In occasione dell'appuntamento del novembre scorso a Brisbane, in Australia, un funzionario statale ha sbagliato il destinatario del messaggio di posta elettronica e ha reso pubblici passaporti, visti e altre informazioni dei capi di Stato. L'imbarazzo del ministero, non nuovo a errori di questo tipo
Un errore della funzione autofill, quella di riempimento automatico, di Microsoft Outlook ha consentito il ‘furto’ di informazioni personali dei Capi di Stato che hanno partecipato al G20 tenutosi a Brisbane, in Australia, il 7 novembre scorso. Se la circostanza ha dell’incredibile, è ancor più sorprendente scoprire dove siano finiti tanti dati riservati, tra cui numeri di passaporto, dettagli dei visti e altre informazioni coperte da privacy: l’involontario e disinteressato destinatario di quelle informazioni è stato uno degli organizzatori del torneo calcistico Asian Cup.
La storia è stata raccontata dal direttore della divisione Visti del Dipartimento australiano per l’Immigrazione e la Protezione dei Confini, costretto a rivolgersi al Privacy Commissioner (equivalente del nostro Garante) per denunciare l’accaduto. Il dirigente ha inviato una mail spiegando che si è trattato di un involontario errore umano, tanto banale quanto drammatico. Un funzionario che si avvaleva dell’autocompletamento messo a disposizione dal client di posta elettronica Outlook non si è premurato di controllare se il nominativo del destinatario – suggerito dal software dopo aver digitato i primi caratteri – fosse quello corretto e così ha spedito il messaggio alla persona sbagliata.

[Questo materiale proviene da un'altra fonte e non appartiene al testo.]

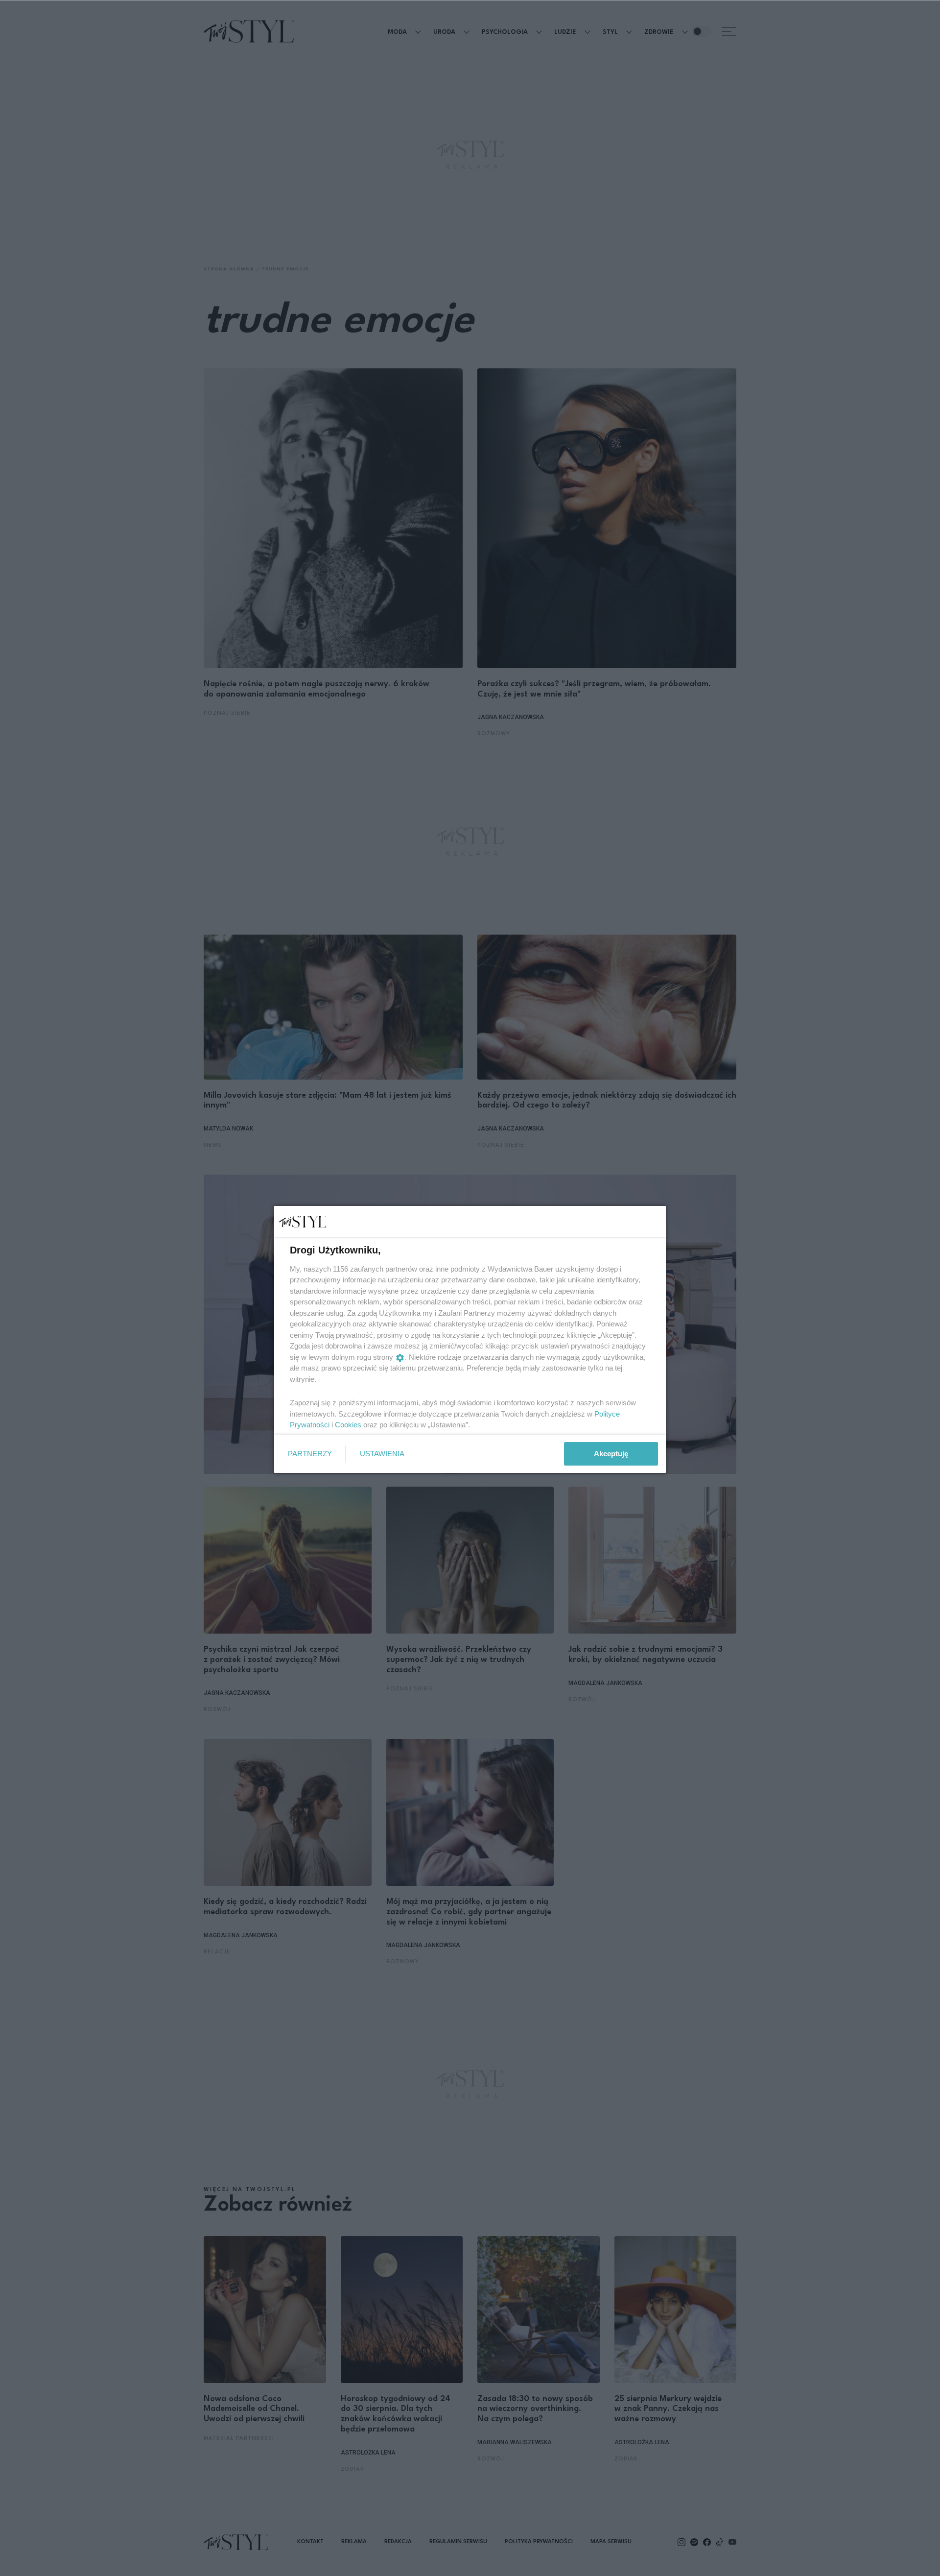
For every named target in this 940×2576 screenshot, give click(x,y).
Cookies (348, 1424)
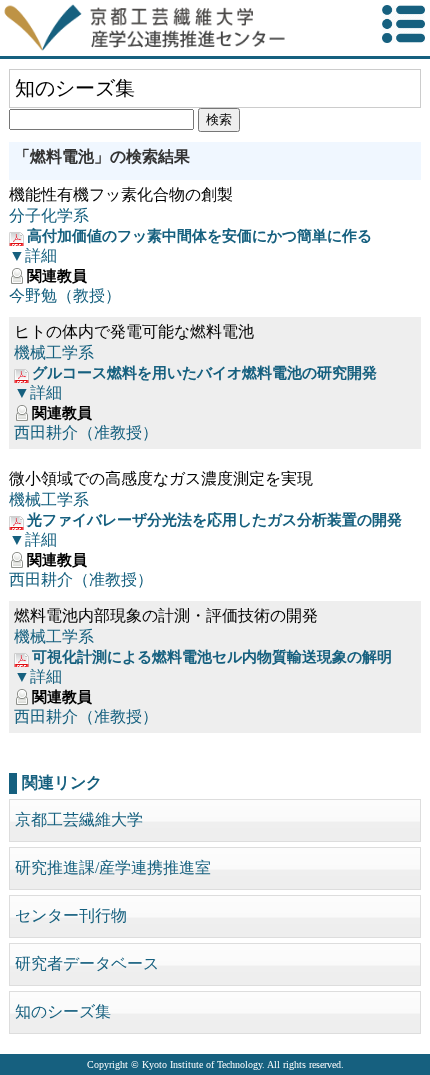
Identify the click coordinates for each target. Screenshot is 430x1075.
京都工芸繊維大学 (79, 819)
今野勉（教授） (65, 295)
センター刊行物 (71, 915)
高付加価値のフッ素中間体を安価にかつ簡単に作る (199, 236)
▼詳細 (33, 255)
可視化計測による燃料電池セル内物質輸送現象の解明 (212, 657)
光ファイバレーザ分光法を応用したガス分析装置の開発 (214, 520)
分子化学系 (49, 215)
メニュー (403, 24)
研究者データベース (87, 963)
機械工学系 (54, 352)
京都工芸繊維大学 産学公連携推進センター (172, 28)
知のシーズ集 (63, 1011)
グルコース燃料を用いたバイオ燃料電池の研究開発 (204, 373)
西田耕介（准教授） (86, 432)
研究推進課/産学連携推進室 (113, 867)
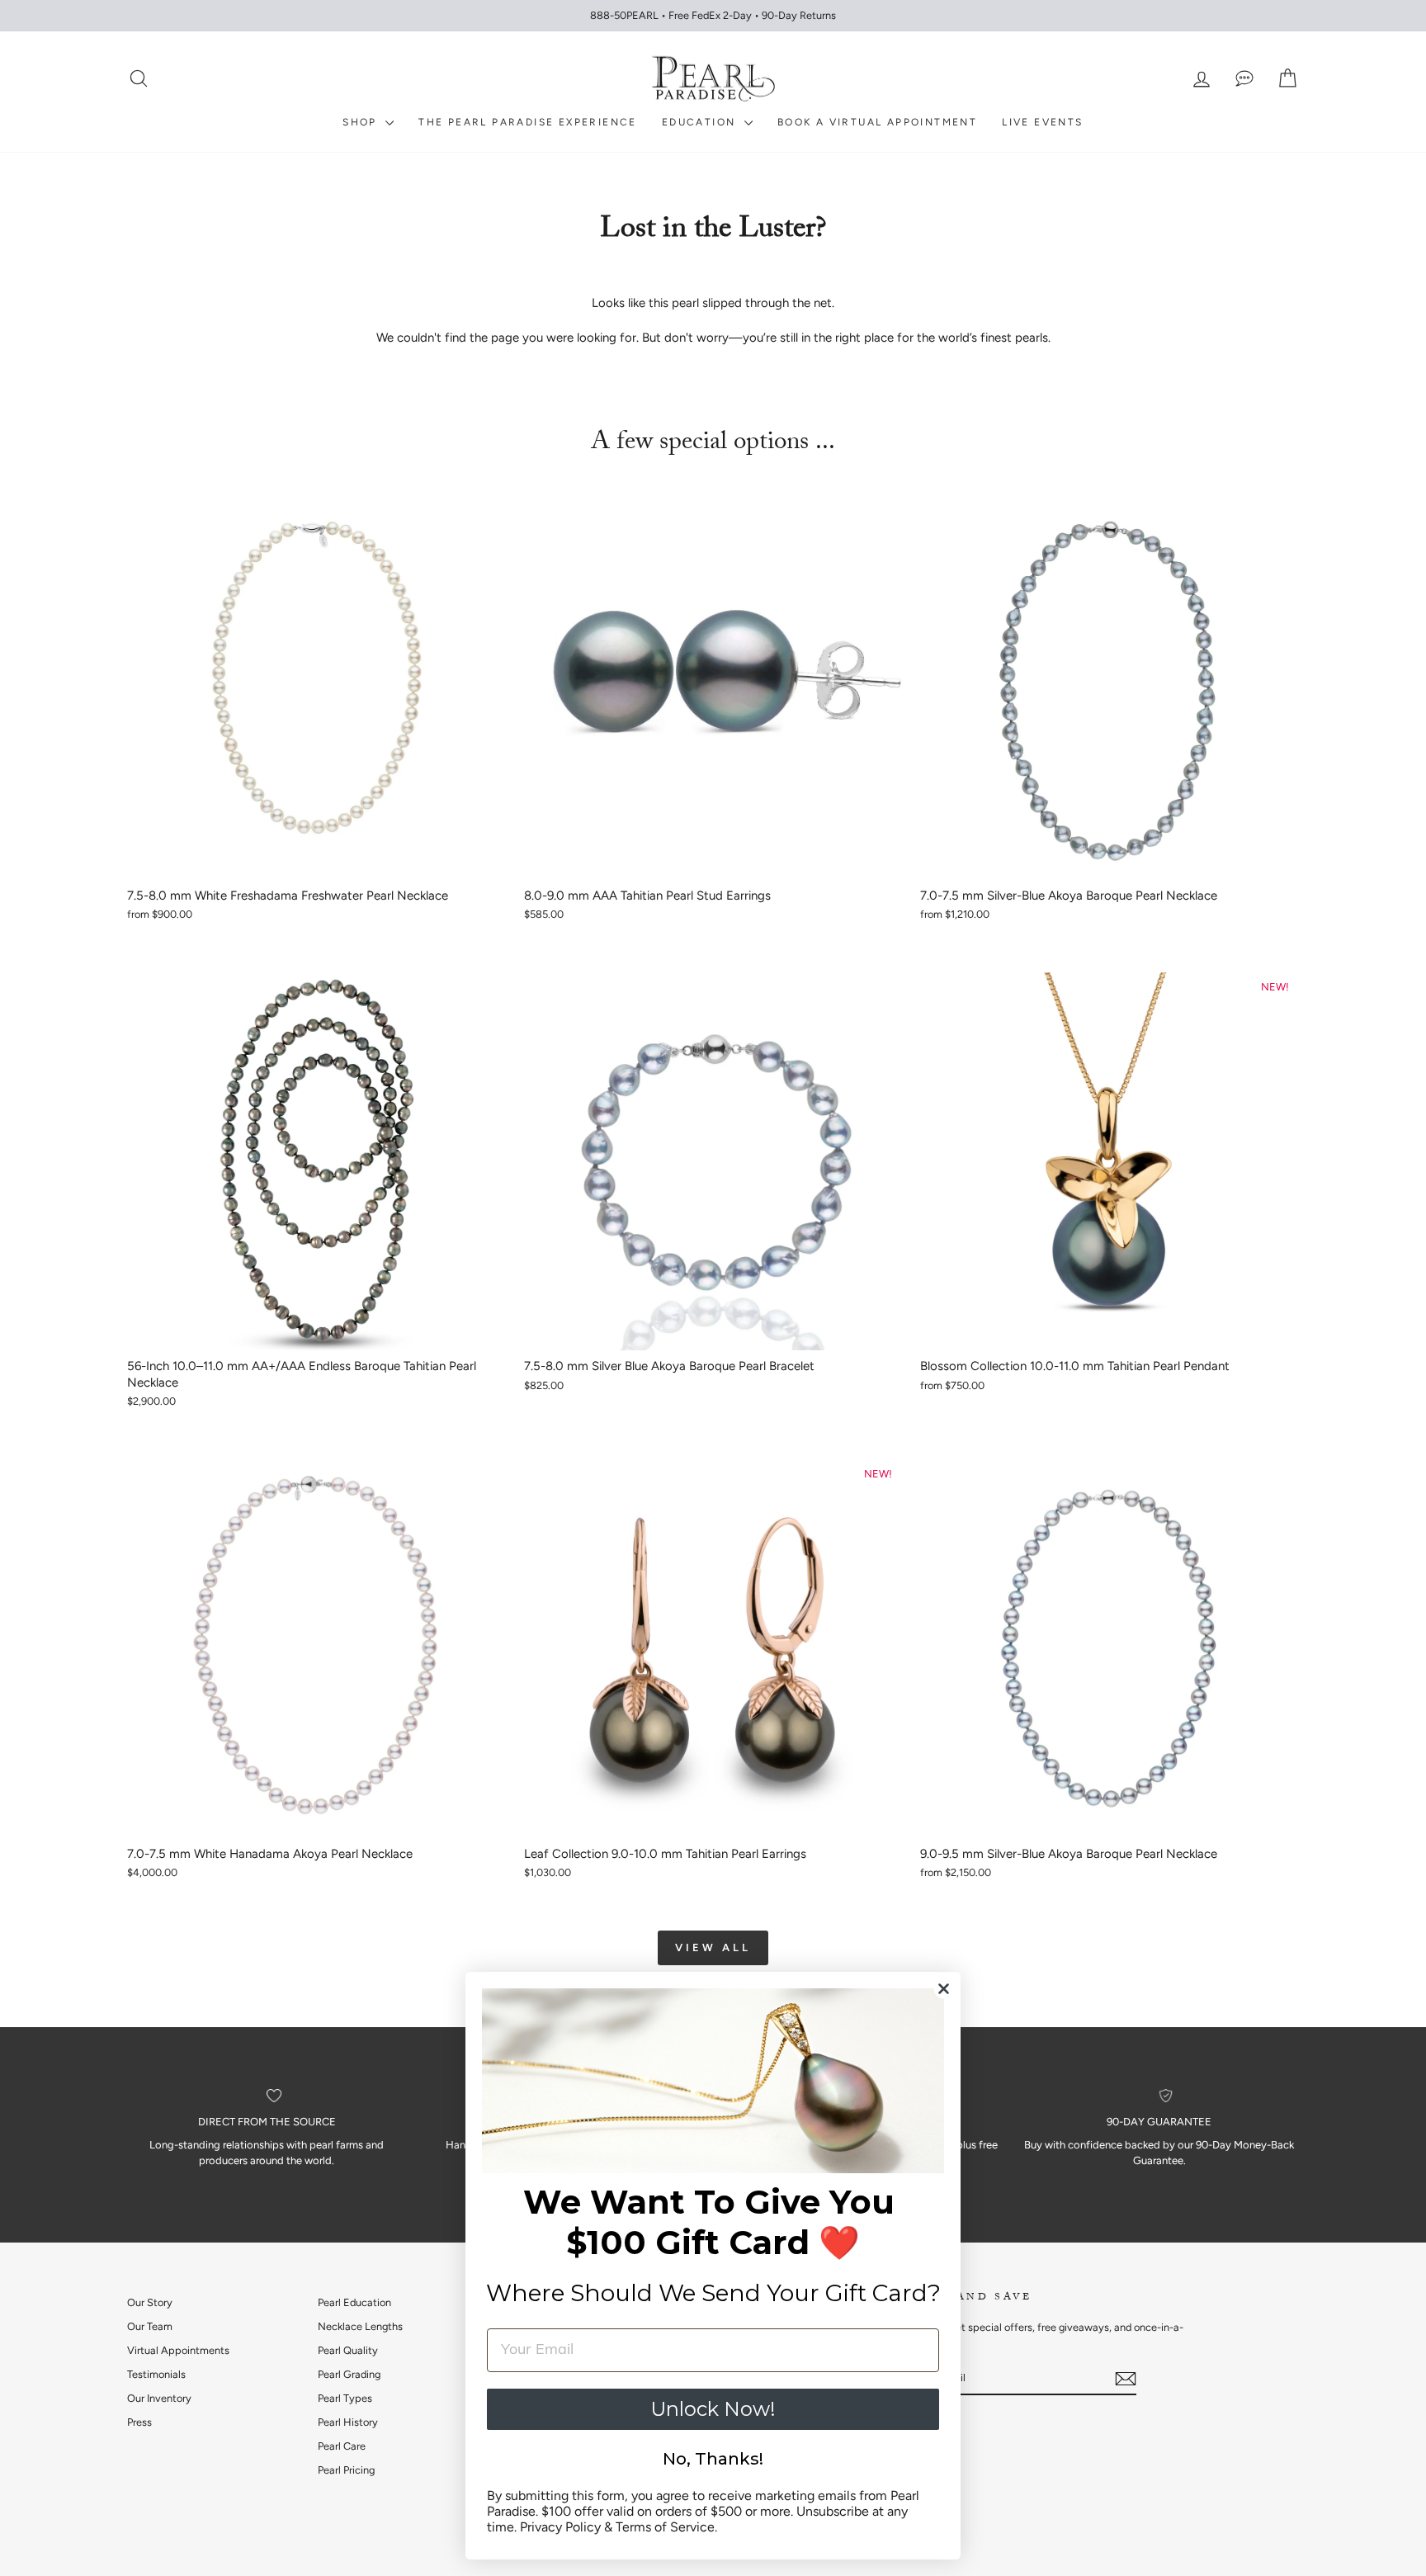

A completare il pasticcio, il ministero in questione si è guardato bene dall’informare gli interessati o comunque i rispettivi servizi di sicurezza. Nella lettera al Garante – ottenuta dalla redazione di The Guardian – il burocrate asserisce che non si è ritenuto necessario informare gli interessati perché non si erano ravvisati rischi seri, soprattutto erano state adottate cautele immediate. Quali? Lo sbadato impiegato aveva provveduto a invitare chi aveva ricevuto il messaggio a non divulgarne ulteriormente il contenuto. Non solo. Si era anche fatto assicurare che la mail non era stata girata a nessuno, né copiata e nemmeno finita in qualche backup. Il dicastero in questione non è nuovo ad incidenti di questa natura. A febbraio del 2014 ha pubblicato sul proprio sito web i dati personali di circa diecimila – tra adulti e bambini – richiedenti asilo in Australia, creando seri problemi di sicurezza.